Saturday, April 1, 2017

Stealing Your Soul

There is a belief that some primitive cultures feared that being photographed would steal their soul. I remember hearing this while studying photography in college. While it's possible to find references of certain cultures (Native American and Aborigine) being uncomfortable being photographed, actual references to a fear of "loosing their souls" in the process is much harder to find. In any event, it's an interesting concept and one I've thought about over the years. As, I've been going through my own "Artist in Denial" experience, I've put a different spin on it.

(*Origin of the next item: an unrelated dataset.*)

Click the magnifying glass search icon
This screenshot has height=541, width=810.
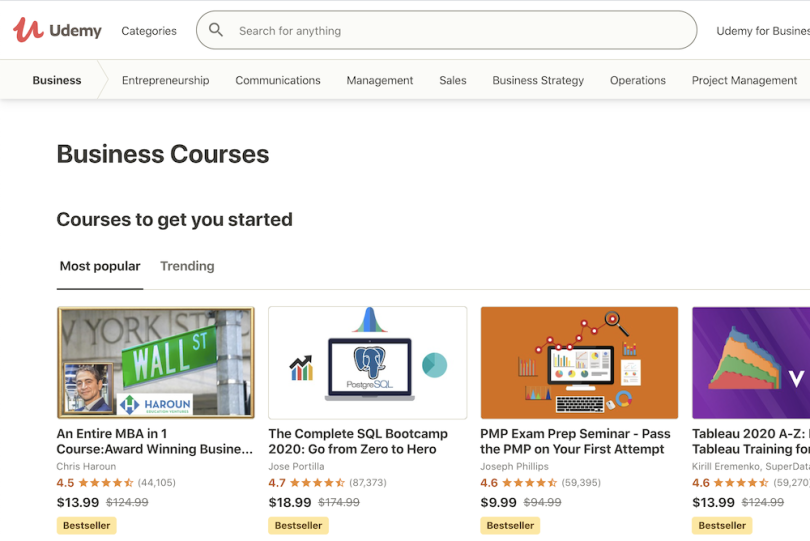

As I've said before, art is an intensely personal experience (see Admit it Do it Share it)  both in creating it and receiving it. If you are blessed to be a creator, making strong art requires being honest to your vision. You need to trust that vision and stay faithful to it. When you do that, a part of yourself is given to your creation. This is what others receive when they experience your creation whether that be a written piece, visual arts, music, or live performance. A part of you is given. As a recovering "Artist in Denial" who uses photography as his primary medium, I've pondered this in connection with soul-stealing belief of primitive cultures. There's a certain truth to this. But it's backwards. I don't steal the soul. Instead, I give a piece of my own. And the only way to get it back is to share it and have it received by another. It's the transaction of giving and receiving (Do it and Share it) that keeps the artist going. But it's a frightening proposition. You are exposing yourself in a most vulnerable way. Some people aren't going to care, some aren't going to like it at all. And that's painful. But there will be those who like it. Truly like it. Because it speaks to them. The transaction has been completed, your soul has been restored, and you can create more.

Being honest with your art is hard. It's much easier to listen to others and adapt your vision to theirs or to follow the trends and try to make something that people will like. While you might have some success doing that, there is a certain dishonesty inherent in that process (which is summed up in the phrase "whoring yourself") at some point you'll realize your mistake and find the joy has been removed. Creating art is a spiritual process. You've been given a gift. You need to share it. It's not only important to you, but to others who need to receive your vision.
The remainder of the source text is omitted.